PARIS: Ce prix, parrainé par l’académie du royaume du Maroc et le président du jury, Henry Laurens, récompense un travail contribuant au progrès de la recherche sur l’Histoire du monde arabe. «C’est une fierté particulière que de recevoir ce prix, car il est remis par un jury scientifique et académique, coordonné par l’Institut du monde arabe (IMA) qui est une institution prestigieuse et transnationale. L’IMA est l’une des rares institutions française, soutenue et financée par de nombreux pays arabes et du Maghreb», souligne Vincent Lemire.
Le quartier maghrébin de Jérusalem
L’auteur raconte le sort tragique du quartier maghrébin de Jérusalem, édifié au XIIe siècle au pied du mur des Lamentations, et détruit à l’issue de la guerre des Six-Jours en 1967. S’appuyant sur les recherches les plus récentes et de nombreuses sources inédites telles que les archives inédites de la municipalité de Jérusalem, d’Istanbul, de Genève, de Rabat et de Nantes, l’historien lève le voile sur une histoire inconnue. «Le livre commence par un mystère sur l’histoire complètement inconnue de ce quartier qui a pourtant existé pendant des siècles.» Il précise que, côté israélien, cette histoire oblitérée n’est pas une surprise.
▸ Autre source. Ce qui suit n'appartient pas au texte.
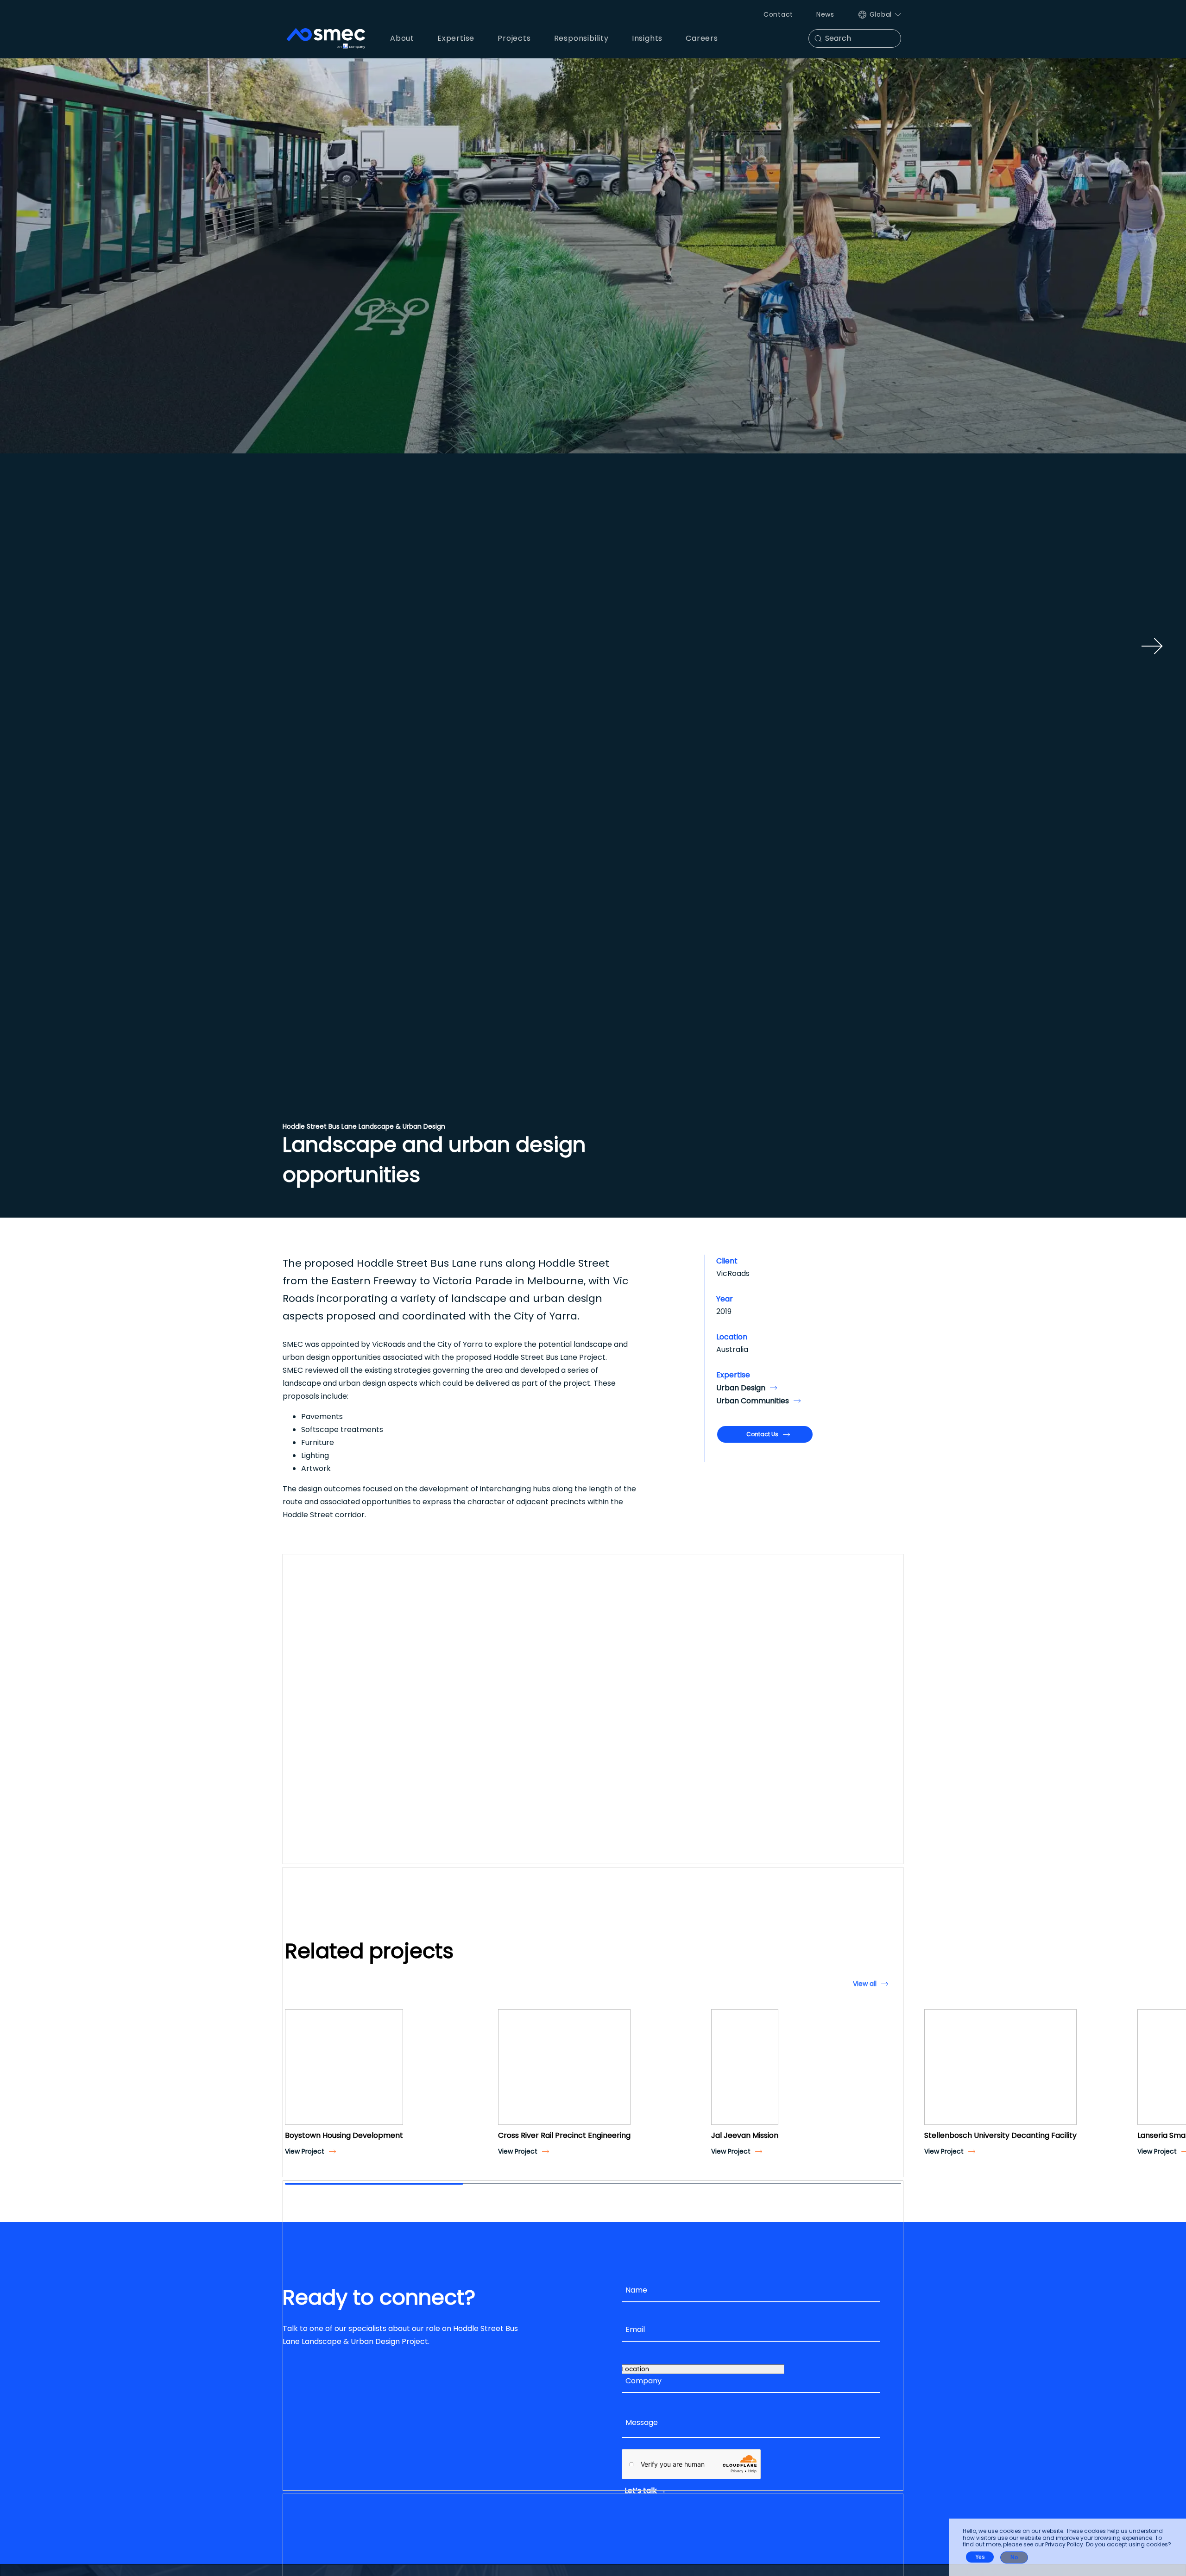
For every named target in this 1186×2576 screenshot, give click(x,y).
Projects (514, 38)
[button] (295, 2075)
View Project (304, 2151)
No (1014, 2557)
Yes (980, 2557)
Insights (647, 38)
Au cœur des Lieux saints de Jérusalem
Fondé par Saladin, ce quartier très dense dont les habitants avaient des noms de familles comme Al-Maghribi, Al-Jazaïri («d’Algérie»), Al-Tounsi («de Tunisie»), Al-Fassi («de Fès»), étaient, en tant que ressortissants du Maghreb colonial de l’époque, de nationalité française et porteurs d’une identité maghrébine très forte.
«Au pied du mur est un livre qui raconte une histoire transnationale qui rappelle que les frontières n’ont pas été aussi importantes qu’aujourd’hui. Les liens entre les pays du Maghreb étaient très forts; il s’agissait d’une entité en soi, où les gens circulaient. Ce n’est malheureusement plus le cas désormais, avec des conflits importants entre le Maroc et l’Algérie. Au-delà du Maghreb, le monde islamique méditerranéen était beaucoup plus ouvert et poreux; les familles se déplaçaient, que ce soit pour des raisons religieuses ou économiques. Tout cela est devenu plus difficile, en raison des frontières ou de questions géopolitiques.»
À quelques mètres de l’esplanade de la mosquée Al-Aqsa, le quartier maghrébin était composé de cent trente-cinq maisons où vivaient près d’un millier de personnes. «Ce quartier est une fondation pieuse islamique, un waqf destiné à loger, à nourrir et à soigner des pèlerins originaires du Maghreb, en route vers La Mecque», explique Vincent Lemire. À l’époque, les pèlerinages du Hajj prenaient plusieurs mois et se faisaient à pied et/ou par bateaux. Pour atteindre La Mecque, il fallait passer par Hébron et Jérusalem, la ville des patriarches et des prophètes où on se met en état de sainteté en revêtant les habits blancs.
«Pour des raisons de maladies ou de veuvage, de nombreux pèlerins ont décidé de s’y installer et de mourir dans la Ville sainte (…). Du XIIe siècle jusqu’aux années 1960, ce quartier, situé au cœur des Lieux saints, est devenu l’un des quartiers singuliers de Jérusalem qu’on a toujours appelé “le quartier maghrébin”», raconte l’auteur.
Un quartier convoité
Les recherches de Vincent Lemire révèlent que les organisations des mouvements sionistes cherchaient à acquérir le quartier maghrébin dès la fin du XIXe siècle, pour agrandir l’espace étroit de prières du mur des Lamentations, qui ne permettrait pas d’organiser des prières collectives. «Les recherches prouvent que des tentatives d’achat ont été menées, qui n’ont pas abouti, car ce quartier appartenait à une fondation religieuse, donc inaliénable et inaccessible sur le plan juridique», souligne Vincent Lemire.
L’occasion se présente à l’issue de la guerre des Six-Jours au cours de laquelle l’armée israélienne finira par le détruire. «La destruction du quartier s’est déroulée dans la nuit du samedi 10 au dimanche 11 juin 1967, à quelques heures à peine du cessez-le-feu», explique l’auteur. Elle fut brutale et rapide.
Que sont devenues les familles après la destruction du quartier? Selon l’historien, s’appuyant sur des documents d’archives de la ville de Jérusalem, ces familles, qui ont obtenu des compensations, évaluées en deçà des valeurs immobilières de l’époque, ont été relogées chez les familles des quartiers avoisinants comme Silwan, Shuafat ou encore Jéricho.